Researchers conducted a randomized evaluation to evaluate the impact of nurse-led screening and victim counseling on women who experience intimate partner violence. The evaluation was implemented by IPA in government health clinics belonging to the Secretariat of Health of Mexico City. The study included 950 women from 42 health care clinics. Half of the randomly assigned clinics served as the intervention group, while the other half served as a comparison group.

Eligible participants were women 18-44 years of age, who were either not pregnant or in their first trimester and reported experiencing physical and/or sexual violence in the previous year in a heterosexual relationship.

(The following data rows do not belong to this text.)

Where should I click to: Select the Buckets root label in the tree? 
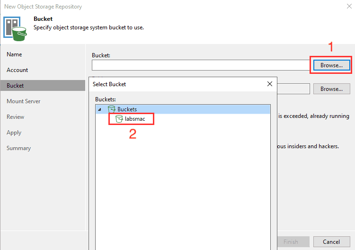click(x=127, y=109)

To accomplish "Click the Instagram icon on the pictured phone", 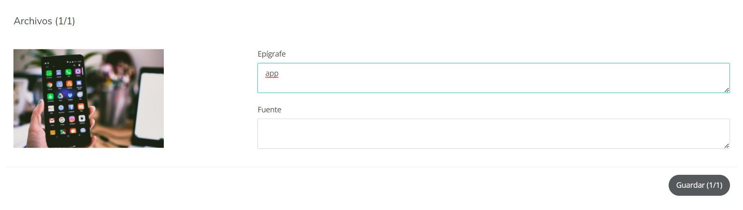I will coord(72,119).
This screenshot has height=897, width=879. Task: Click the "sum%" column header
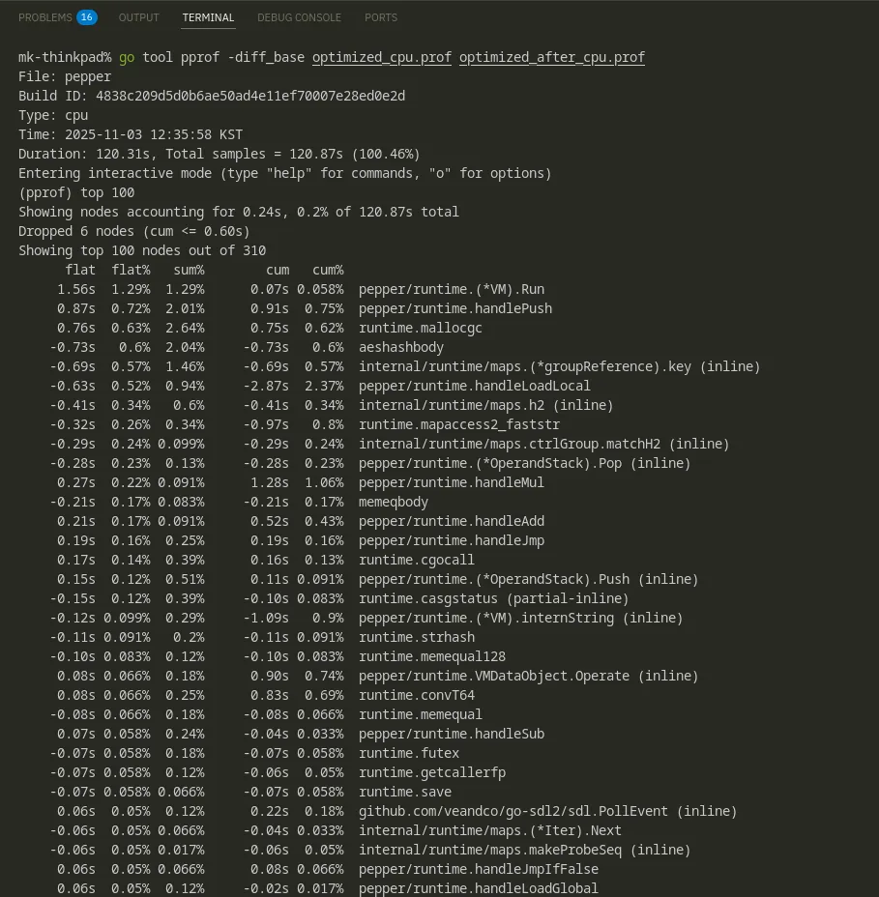[x=185, y=270]
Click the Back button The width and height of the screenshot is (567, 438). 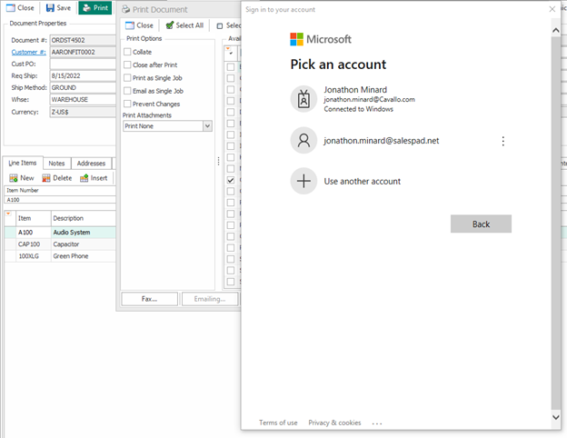481,224
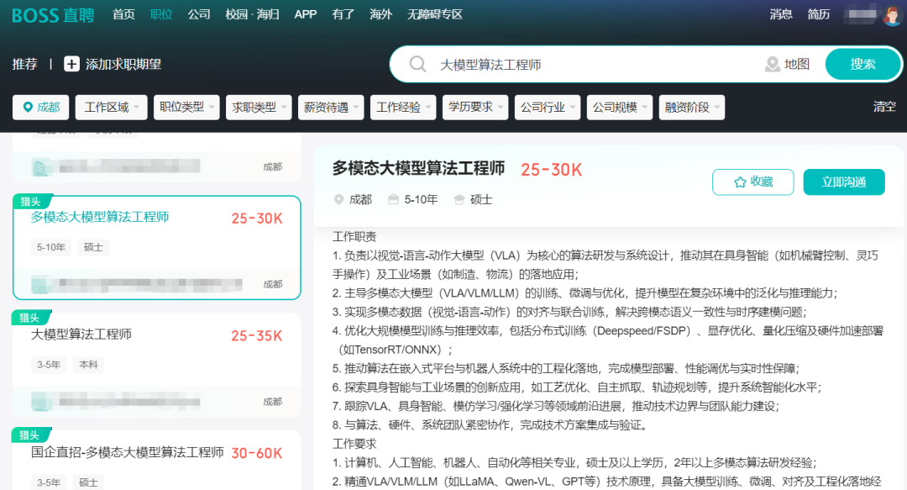This screenshot has height=490, width=907.
Task: Expand the 融资阶段 dropdown
Action: (691, 108)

Nurses in the clinics assigned to the intervention group underwent a two-week training with refresher sessions on intimate partner violence, the health impacts of such violence, how to document cases, carry out safety planning and perform supported referrals. The comparison clinics offered a minimum standard of care from Mexico City’s government health facilities (i.e., a referral card for victims only).3

Women who agreed to participate in the intervention group completed an initial survey and then received a 30-minute counseling session from a trained nurse. Those participants received a follow-up counseling session three months after the initial survey. Final data collection took place fifteen months after the initial survey.

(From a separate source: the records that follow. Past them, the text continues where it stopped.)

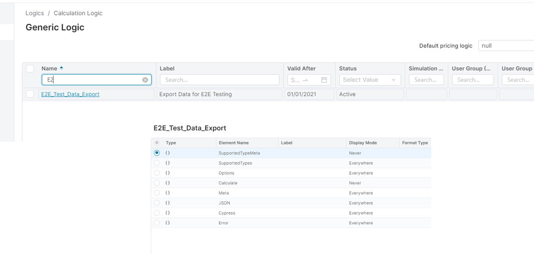Open the Status Select Value dropdown
The image size is (534, 254).
coord(370,80)
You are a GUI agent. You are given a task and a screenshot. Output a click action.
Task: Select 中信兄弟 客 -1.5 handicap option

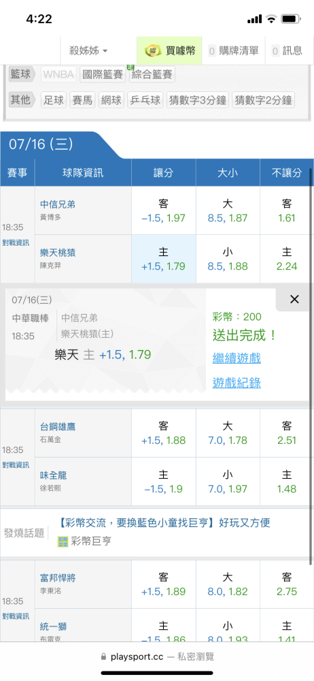click(x=164, y=210)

Researchers asked participants in both groups about occurrence and injuries from severe physical and sexual violence by an intimate partner over the previous year; reproductive coercion; use of community-based resources and safety planning; and quality of life and mental health. Researchers also conducted in-depth interviews with women and nurses from treatment and comparison clinics to gather qualitative data on which specific aspects of the program triggered any changes.

Results and Policy Lessons 

After 15 months, nurse-led screening and victim counseling did not result in improvements in any of the primary outcomes studied: women who were offered the screening were not less likely to experience intimate partner violence or reproductive coercion, were not more likely to use community-based resources and safety planning, and did not report better mental quality of life relative to women who were not offered the screening.

Women in both groups reported positive improvements in these areas, compared to the initial survey—however, the reductions between the intervention and comparison groups were comparable.

After three months, there were short-term positive impacts: women in the intervention group were more likely to use safety planning and reported improved mental quality of life, but this was no longer true after 15 months. For safety planning, this may have been because of an initial uptick in one-time behaviors soon after the initial intervention, while for mental quality of life it may have been due to initial feelings of support and validation after the nurse-led intervention that eventually faded.

More research is needed to determine why the enhanced nurse-led screening did not have stronger impacts than the standard care that the comparison group received. One possibility is that the standard intervention may have been sufficient to improve outcomes especially for the highly-vulnerable women who participated in this evaluation—lower-income women who had recently experienced intimate partner violence. Qualitative interviews conducted after the evaluation also suggest that the experience of being asked about such topics may have motivated participants to reflect and change aspects of their behavior.


2. Avila-Burgos, Leticia, Rosario Valdez-Santiago, Martha Híjar, Aurora del Rio-Zolezzi, Rosalba Rojas-Martínez, and Carlo E. Medina-Solís. "Factors associated with severity of intimate partner abuse in Mexico: results of the first National Survey of Violence Against Women." Can J Public Health 100, no. 6 (2009): 436-41.

[3] For ethical reasons, a “pure” comparison arm was not included in this study, and the comparison arm’s standard of care was more than most women would typically receive within these clinics.